Я прошёл всё помещение, узнавая лишь десятую часть имён и названий, хотя и думал, что поднаторел в майянской истории, проштудировав Ягониэля, Кюммерлинга и рукописи Луиса Каса-дель-Лагарто, не говоря уже о познавательных брошюрах. Но это, как выяснилось, было далеко не всё.
За высокой двустворчатой дверью в конце этого зала начинался ещё один, не меньших масштабов, озаглавленный "Конкиста". На входе посетителей встречали две фигуры испанских солдат в кирасах и выгнутых шлемах, при алебардах и аркебузах. Глаза у них подозрительно блестели, и я предпочёл как можно скорее миновать их. Чуть ли не половину одной из стен занимал гигантский портрет Диего де Ланды - в точности такой, как у Ягониэля. Прямо ему в глаза с противоположной стены недобро глядел Эрнан Кортес.
Здесь тоже было на что полюбоваться: и маленький макет часовни в Мани с трогательным крошечным аутодафе, и сцены баталий между конными конкистадорами и устроившими засаду индейцами, и первое издание книги "Сообщение о делах на Юкатане" за авторством настоятеля исамальского монастыря. Однако я чувствовал, что мне пора идти дальше.
Помещение, посвящённое Конкисте, заканчивалось неприметной дверкой. Рядом висели стрелки указателей: "Дирекция" и "Пантеон". Дойдя до комнаты с надписью "Директор", я безрезультатно подёргал ручку и вернулся к развилке. Оставался пантеон...

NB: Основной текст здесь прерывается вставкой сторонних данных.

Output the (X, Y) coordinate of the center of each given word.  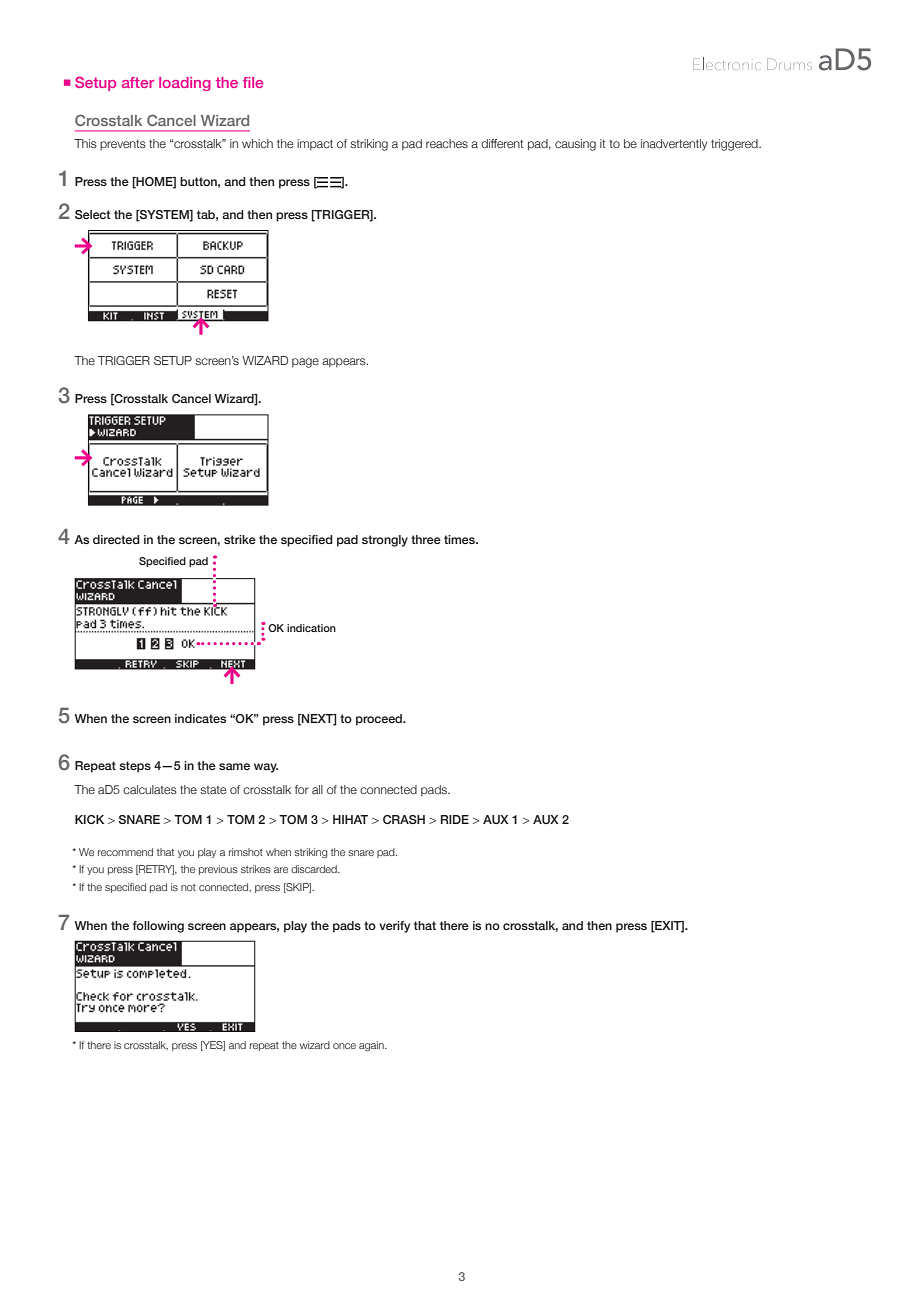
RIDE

Этот коридор выглядел совсем иначе, и более всего напоминал этаж какого-то учреждения или научного института. Крашенные бежевой масляной краской стены, кабинеты с табличками: "Ах Кинчил", "Болон Цакаб", "Эк Чуах"... На некоторых было по два или три имени. Все они были крепко заперты. Я шёл мимо них довольно долго, насчитав не меньше сотни, пока не уткнулся в лифтовую дверь. Рядом с ностальгической прозрачной кнопкой вызова было выгравировано: "Ицамна".
Лифт - старый, с двумя внутренними деревянными дверцами, складывающимися гармошкой, громыхнул, когда я вошёл внутрь, и гостеприимно зажёг слабую лампу под круглым плафоном. В нём была всего одна кнопка - и ни цифры, ни надписи. Что ж, зато невозможно ошибиться.
Когда он, лязгнув, пополз вверх, я попробовал прикинуть, сколько этажей может быть в здании музея. Где-то восемь, самое большое - десять.
Прошло три, пять, двадцать минут, а он всё поднимался и поднимался, скрежеща заржавевшим механизмом; лампа иногда гасла, но после загоралась вновь, и я устал уже считать минуты и удивляться, а лифт всё тащился - выше, выше...
Потом он вздрогнул и встал. Это произошло так неожиданно, что я перепугался: застрять где-то на уровне вершины Джомолунгмы было бы сейчас очень некстати.
Попробовал выбраться - дверцы распахнулись; я очутился на забросанной окурками лестничной площадке, выложенной мелкой коричневой плиткой. Передо мной была скучная дверь с приклеенной к ней больничного вида пластмассовой табличкой - белой с чёрными буквами, из тех, на которых пишут обычно "Терапевт" или "Окулист".
На этой значилось: "БОГ".
Я постучал.
16.1
- Открыто, - послышался негромкий, удивительно знакомый голос.
Затаив дыхание, я приотворил дверь и робко заглянул внутрь, готовый увидеть там решительно всё, что угодно - от райского облака и церемониальной комнаты индейского храма до каморки музейного смотрителя, обладающего специфическим чувством юмора.